En esta perspectiva se sitúan el concilio Vaticano II y el Magisterio social reciente que, aun reconociendo los valores de la modernidad, los arraigan en el acontecimiento de Cristo Señor para defenderlos de posibles desviaciones. Por lo demás, la nueva evangelización no se limita a oponerse al secularismo, sino que busca instaurar modos de vivir la fe capaces de regenerar el entramado cívico de las comunidades y de la vida democrática.

5. Después de la primera Asamblea especial para Europa del Sínodo de los obispos, las Iglesias han redescubierto la utilidad de reunirse para intercambiar experiencias y dificultades, y para programar líneas comunes en el esfuerzo de evangelización del mundo del trabajo.

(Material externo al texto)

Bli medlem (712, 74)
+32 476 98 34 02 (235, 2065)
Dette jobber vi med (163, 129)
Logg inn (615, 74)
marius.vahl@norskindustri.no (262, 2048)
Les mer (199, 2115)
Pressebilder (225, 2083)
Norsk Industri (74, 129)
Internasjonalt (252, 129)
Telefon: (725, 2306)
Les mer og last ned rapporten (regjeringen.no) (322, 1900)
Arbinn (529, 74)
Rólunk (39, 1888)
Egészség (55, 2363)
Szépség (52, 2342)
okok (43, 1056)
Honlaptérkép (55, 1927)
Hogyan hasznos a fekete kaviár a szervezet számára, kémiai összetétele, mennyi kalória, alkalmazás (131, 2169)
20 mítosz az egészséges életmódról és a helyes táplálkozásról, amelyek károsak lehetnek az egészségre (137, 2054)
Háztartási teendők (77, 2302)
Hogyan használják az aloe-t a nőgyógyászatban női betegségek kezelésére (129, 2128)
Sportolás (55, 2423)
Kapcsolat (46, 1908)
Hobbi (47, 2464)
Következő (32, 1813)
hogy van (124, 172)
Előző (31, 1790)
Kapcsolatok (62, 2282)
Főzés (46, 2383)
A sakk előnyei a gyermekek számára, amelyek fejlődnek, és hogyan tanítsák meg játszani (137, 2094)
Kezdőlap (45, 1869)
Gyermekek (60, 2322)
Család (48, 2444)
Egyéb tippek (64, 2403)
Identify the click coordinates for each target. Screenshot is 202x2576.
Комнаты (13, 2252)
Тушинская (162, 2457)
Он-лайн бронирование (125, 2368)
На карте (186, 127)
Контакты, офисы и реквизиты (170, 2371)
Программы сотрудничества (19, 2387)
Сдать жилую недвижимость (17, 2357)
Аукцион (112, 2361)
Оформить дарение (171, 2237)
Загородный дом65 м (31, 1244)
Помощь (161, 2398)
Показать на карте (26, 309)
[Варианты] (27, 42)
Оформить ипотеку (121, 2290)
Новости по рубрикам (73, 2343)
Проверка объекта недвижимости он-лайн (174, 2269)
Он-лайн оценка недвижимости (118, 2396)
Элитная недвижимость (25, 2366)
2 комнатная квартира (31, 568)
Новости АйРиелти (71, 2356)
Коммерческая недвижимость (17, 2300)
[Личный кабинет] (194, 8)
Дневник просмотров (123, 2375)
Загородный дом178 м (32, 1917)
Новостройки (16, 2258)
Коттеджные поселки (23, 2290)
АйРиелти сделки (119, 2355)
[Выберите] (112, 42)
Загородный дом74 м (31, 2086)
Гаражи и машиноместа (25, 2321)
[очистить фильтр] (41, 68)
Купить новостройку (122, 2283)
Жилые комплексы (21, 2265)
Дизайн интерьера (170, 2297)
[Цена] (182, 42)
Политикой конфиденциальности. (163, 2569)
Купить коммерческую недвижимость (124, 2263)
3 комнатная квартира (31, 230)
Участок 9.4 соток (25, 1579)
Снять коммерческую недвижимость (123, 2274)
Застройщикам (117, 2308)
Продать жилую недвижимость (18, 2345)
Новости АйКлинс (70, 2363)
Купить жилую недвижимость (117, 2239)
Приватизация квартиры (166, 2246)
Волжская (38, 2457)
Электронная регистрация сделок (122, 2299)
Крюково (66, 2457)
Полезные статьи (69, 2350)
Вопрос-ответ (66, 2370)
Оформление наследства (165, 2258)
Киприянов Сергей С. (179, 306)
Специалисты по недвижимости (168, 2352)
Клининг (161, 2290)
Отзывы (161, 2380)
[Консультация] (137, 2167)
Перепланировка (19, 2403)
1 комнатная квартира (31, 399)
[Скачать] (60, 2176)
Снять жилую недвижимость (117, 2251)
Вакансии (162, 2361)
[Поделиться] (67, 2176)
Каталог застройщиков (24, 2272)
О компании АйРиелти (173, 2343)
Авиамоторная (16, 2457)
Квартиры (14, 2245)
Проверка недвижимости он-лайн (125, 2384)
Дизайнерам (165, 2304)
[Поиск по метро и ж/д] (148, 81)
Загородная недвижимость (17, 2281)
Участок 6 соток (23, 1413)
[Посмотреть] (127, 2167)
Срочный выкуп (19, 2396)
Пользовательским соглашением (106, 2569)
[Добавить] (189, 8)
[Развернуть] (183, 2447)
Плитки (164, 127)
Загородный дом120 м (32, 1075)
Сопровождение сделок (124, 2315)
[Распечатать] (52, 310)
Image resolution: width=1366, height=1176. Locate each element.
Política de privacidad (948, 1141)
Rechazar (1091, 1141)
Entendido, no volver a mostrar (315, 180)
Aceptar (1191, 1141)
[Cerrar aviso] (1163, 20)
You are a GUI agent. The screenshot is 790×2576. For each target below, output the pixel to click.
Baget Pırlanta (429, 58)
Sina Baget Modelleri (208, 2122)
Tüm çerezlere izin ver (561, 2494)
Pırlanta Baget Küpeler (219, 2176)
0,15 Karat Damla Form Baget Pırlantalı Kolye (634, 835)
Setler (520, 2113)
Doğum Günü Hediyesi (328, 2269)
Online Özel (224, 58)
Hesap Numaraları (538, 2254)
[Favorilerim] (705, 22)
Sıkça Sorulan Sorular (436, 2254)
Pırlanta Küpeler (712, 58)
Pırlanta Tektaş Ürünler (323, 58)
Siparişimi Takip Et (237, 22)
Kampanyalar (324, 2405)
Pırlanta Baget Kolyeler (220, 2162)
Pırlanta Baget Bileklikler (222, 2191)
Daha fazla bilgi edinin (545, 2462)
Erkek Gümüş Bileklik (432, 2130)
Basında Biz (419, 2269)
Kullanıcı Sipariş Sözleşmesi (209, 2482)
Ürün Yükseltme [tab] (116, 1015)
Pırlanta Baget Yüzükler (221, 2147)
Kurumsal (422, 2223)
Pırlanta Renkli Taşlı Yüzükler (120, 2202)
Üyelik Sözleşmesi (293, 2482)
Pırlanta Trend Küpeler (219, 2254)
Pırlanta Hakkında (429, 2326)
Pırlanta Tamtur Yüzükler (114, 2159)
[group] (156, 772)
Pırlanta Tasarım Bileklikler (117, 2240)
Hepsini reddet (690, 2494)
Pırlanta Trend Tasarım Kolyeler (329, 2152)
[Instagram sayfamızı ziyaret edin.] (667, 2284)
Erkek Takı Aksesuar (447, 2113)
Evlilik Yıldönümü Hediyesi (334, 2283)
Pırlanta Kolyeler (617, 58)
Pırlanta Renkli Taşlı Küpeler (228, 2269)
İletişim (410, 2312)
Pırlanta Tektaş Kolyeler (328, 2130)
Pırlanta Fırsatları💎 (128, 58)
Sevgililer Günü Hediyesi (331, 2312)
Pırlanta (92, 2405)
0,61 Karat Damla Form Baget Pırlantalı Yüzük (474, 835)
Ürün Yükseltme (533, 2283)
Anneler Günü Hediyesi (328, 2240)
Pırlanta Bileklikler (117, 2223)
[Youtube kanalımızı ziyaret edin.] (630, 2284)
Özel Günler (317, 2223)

La perspectiva de la integración política exige a las Iglesias un renovado empeño común para afianzar la Europa del próximo milenio sobre las bases duraderas y fecundas del cristianismo. En el marco actual, el compromiso de la pastoral social y del trabajo debe ayudar a redescubrir y vivir la verdad evangélica en los areópagos de la economía, la política y el trabajo. En efecto, antes que el territorio se han de considerar los ámbitos de vida del hombre y las culturas. Sobre todo en este contexto la Iglesia escucha la llamada que el macedón dirigió durante un sueño al apóstol Pablo: «Ven (...) y ayúdanos» (Hch 16, 9). Ojalá que el gran jubileo del año 2000 encuentre a la Iglesia más generosa y dispuesta a acoger el mandato del Señor: «Id por todo el mundo y predicad el Evangelio a toda criatura» (Mc 16, 15), para llevar por doquier con renovado ardor el anuncio de la salvación.

Con estos deseos, a la vez que encomiendo vuestro encuentro a la maternal intercesión de la Virgen de Nazaret y de san José, le imparto una especial bendición apostólica a usted, venerado hermano, a los obispos, a todos los que han intervenido, a los que forman parte del variado mundo del trabajo y a los que esperan encontrar un empleo.